A trailer for <i>Runeblade</i> shows some brief phone-based action amid a lot of concept art.
The hardware and SDK limitations mean the initial list of Apple Watch games in development tends heavily toward turn-based games with simple interactions, often ported directly from existing mobile titles. That includes a lot of puzzle games (Rules!, Boxpop), word games (Letterpad, Snappy Word), and RPG/adventure games (RuneBlade, Watch Quest). There are a few quiz games, card games, and virtual pet monitors thrown in for good measure.

Yet even games that are just miniature versions of their iPhone cousins have to be adapted somewhat to really work on a wrist-based platform. "On mobile platforms you can design for short to long interactions, but the accepted wisdom is that interactions on Apple Watch will be very brief," Nimblebit co-founder David Marsh said of the Apple Watch adaptation of Letterpad.

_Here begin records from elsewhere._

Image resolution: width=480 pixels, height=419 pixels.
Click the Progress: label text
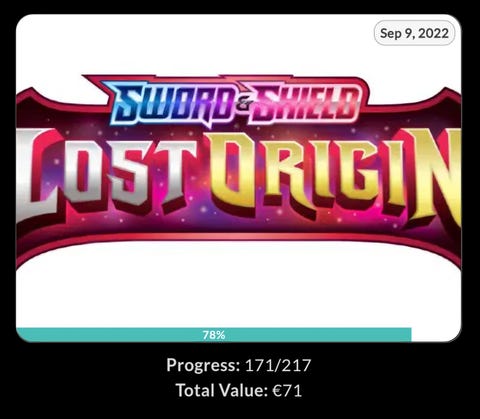(203, 365)
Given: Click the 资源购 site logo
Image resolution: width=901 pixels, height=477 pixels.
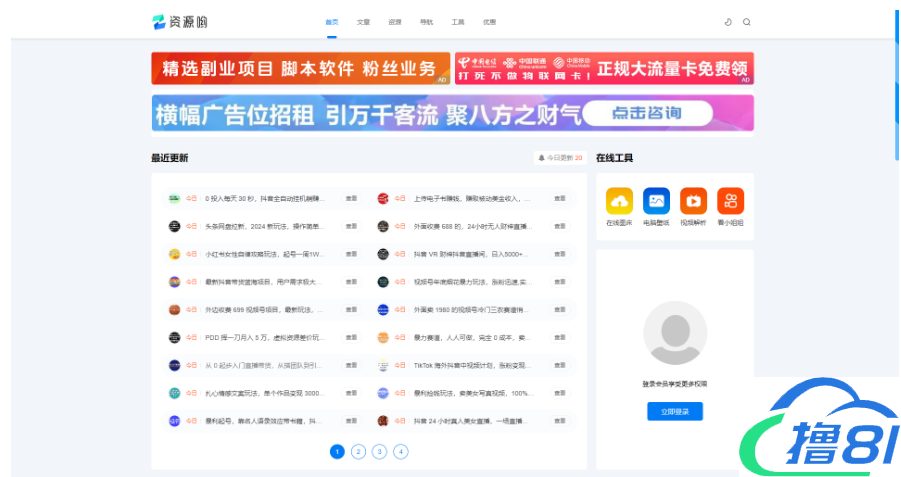Looking at the screenshot, I should (x=180, y=22).
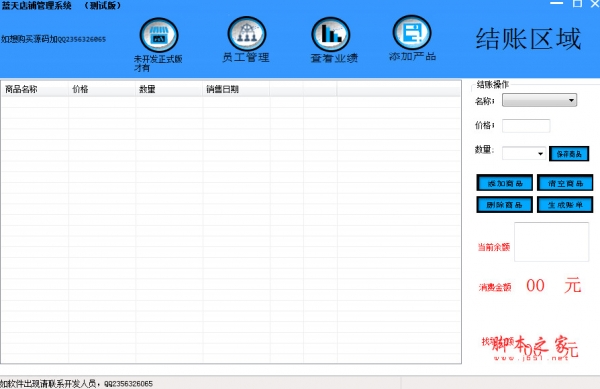Maximize the application window

(x=577, y=3)
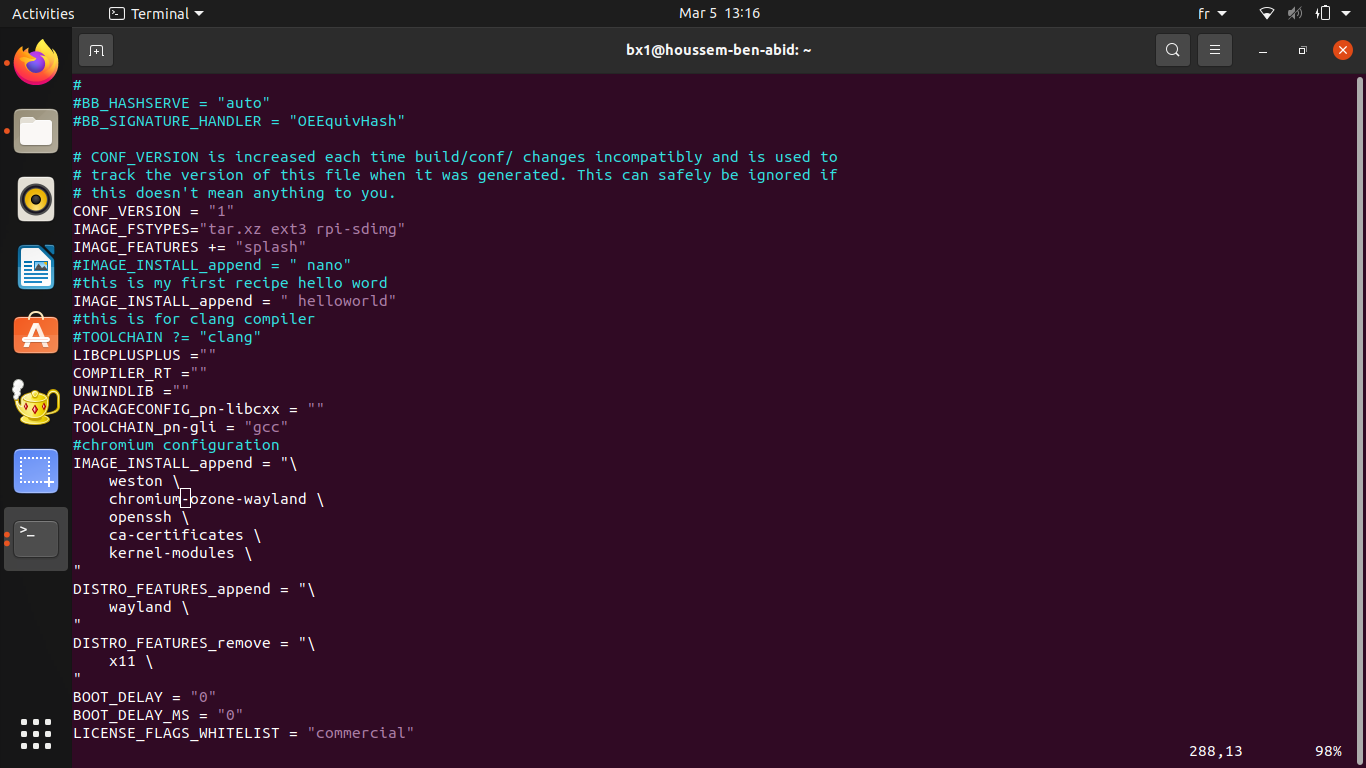Launch the Rhythmbox music player icon

coord(35,199)
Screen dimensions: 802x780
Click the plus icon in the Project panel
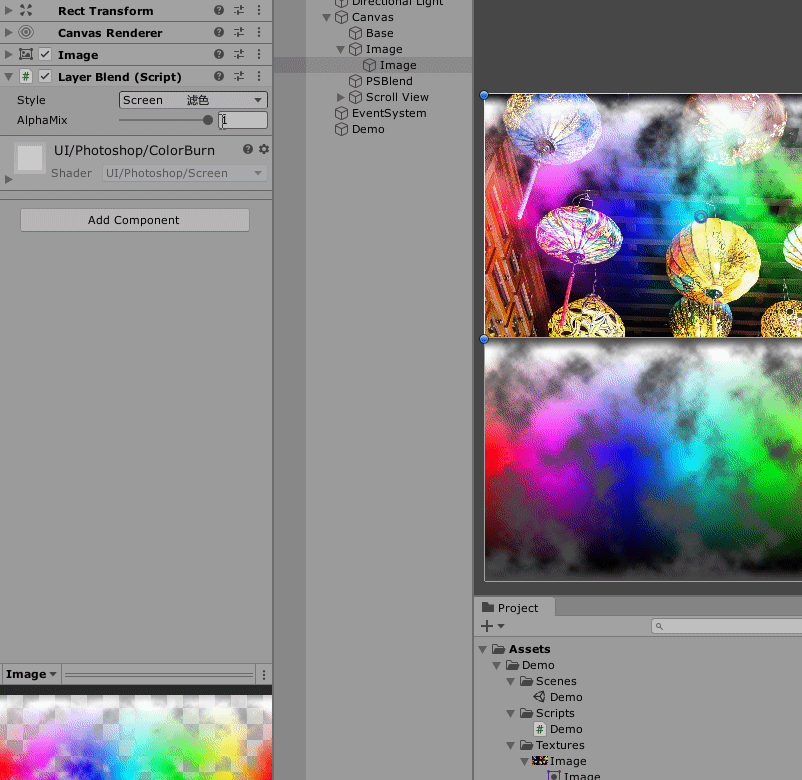point(487,626)
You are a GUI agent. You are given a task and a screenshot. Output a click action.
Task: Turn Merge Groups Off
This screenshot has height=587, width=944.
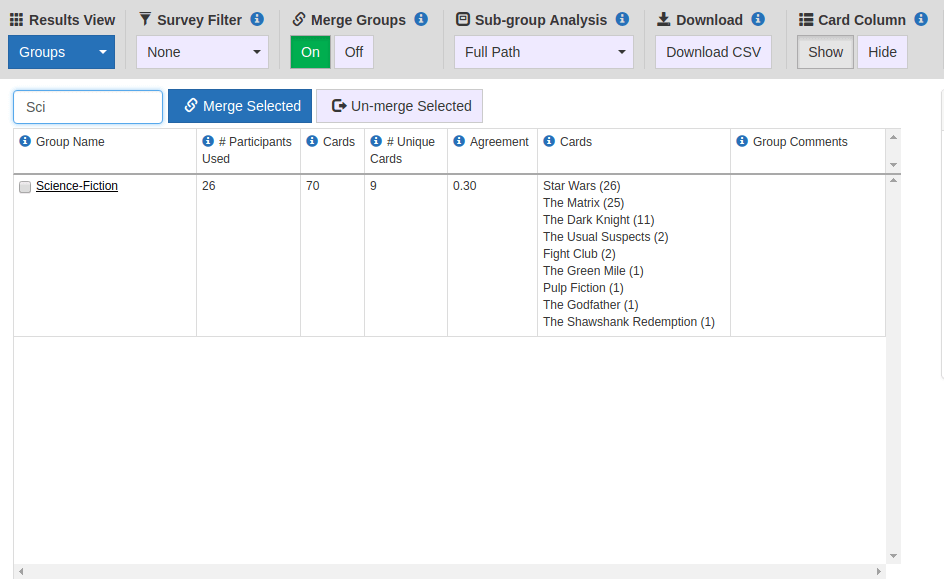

How brief? Going off of recommendations from Apple's usability guidelines, most every Apple Watch developer we talked to said they were aiming for gameplay sessions that hit a sweet spot of 10 to 15 seconds. At the very high end, a single Apple watch gaming instance could stretch for up to a single minute before arm fatigue and effects on battery life start to become potential issues, developers said. That means fundamentally redesigning even the kinds of stripped down games that are meant to be played in five-minute chunks on a smartphone. Think fewer mini-games, more WarioWare-style microgames.

In Watch This Homerun, for instance, an entire baseball game is distilled into 15-second sets of three rapid pitches—simply tap the ball with the correct timing and positioning to get hits. It might take an entire day to work through a full game in these small chunks, but you're never bothered for more than a few seconds at any one time.

Even a game like Rules!, which takes only a few minutes on an iPhone, has been broken down into 10 to 15 second "brain training"-style tests for the Apple Watch. "Raising your arm for five minutes is something you don’t want to do," TheCodingMonkeys' Pittenauer pointed out.